When a line below contains the string "will", show that line.

### DATASET RECORDS ###

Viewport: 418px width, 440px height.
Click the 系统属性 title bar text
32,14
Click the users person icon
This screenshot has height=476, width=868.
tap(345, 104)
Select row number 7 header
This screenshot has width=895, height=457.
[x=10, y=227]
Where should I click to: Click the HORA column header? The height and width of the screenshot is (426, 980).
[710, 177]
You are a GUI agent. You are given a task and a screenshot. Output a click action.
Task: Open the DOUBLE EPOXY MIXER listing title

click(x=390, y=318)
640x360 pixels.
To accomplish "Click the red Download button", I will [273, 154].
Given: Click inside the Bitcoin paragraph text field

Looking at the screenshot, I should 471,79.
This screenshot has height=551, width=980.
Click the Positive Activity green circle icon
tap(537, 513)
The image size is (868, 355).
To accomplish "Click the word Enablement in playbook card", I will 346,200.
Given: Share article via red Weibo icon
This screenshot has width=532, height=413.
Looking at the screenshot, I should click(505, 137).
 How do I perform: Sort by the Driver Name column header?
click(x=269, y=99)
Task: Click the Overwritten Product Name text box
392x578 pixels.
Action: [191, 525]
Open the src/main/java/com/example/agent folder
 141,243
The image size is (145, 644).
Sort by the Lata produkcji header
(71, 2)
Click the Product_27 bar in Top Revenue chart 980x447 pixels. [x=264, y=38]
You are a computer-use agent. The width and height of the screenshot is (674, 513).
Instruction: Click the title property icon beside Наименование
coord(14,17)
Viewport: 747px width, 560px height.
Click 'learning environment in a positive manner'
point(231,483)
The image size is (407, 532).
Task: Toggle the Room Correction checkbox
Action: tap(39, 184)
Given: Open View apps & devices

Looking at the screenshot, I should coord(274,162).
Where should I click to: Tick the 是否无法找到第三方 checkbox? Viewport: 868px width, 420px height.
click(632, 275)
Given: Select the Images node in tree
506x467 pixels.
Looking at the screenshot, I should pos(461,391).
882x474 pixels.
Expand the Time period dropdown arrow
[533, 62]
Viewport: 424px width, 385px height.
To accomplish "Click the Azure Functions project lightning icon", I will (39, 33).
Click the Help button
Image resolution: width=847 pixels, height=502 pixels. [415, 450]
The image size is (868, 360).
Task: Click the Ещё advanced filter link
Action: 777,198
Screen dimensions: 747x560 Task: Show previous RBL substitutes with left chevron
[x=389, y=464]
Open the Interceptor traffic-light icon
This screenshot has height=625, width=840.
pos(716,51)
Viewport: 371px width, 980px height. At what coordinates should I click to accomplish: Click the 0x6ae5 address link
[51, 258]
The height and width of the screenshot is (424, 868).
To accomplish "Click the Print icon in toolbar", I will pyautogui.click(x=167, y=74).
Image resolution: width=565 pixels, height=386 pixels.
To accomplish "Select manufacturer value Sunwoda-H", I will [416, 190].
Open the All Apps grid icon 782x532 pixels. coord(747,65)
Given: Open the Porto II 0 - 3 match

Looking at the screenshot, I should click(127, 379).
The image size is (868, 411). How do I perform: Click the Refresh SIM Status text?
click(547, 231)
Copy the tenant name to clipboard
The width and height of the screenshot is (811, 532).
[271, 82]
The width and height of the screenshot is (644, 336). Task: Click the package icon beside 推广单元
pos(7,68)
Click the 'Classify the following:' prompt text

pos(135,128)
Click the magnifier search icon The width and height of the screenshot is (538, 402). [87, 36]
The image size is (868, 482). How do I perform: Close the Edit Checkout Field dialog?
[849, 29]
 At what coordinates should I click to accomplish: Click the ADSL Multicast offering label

###

- ANSWER TO THIS TASK -
To accomplish "Click the red Download button", I will [273, 154].
To accomplish "Click the word Enablement in playbook card", I will 346,200.
To accomplish "Click the Azure Functions project lightning icon", I will (39, 33).
To accomplish "Click the Print icon in toolbar", I will pyautogui.click(x=167, y=74).
To accomplish "Select manufacturer value Sunwoda-H", I will [416, 190].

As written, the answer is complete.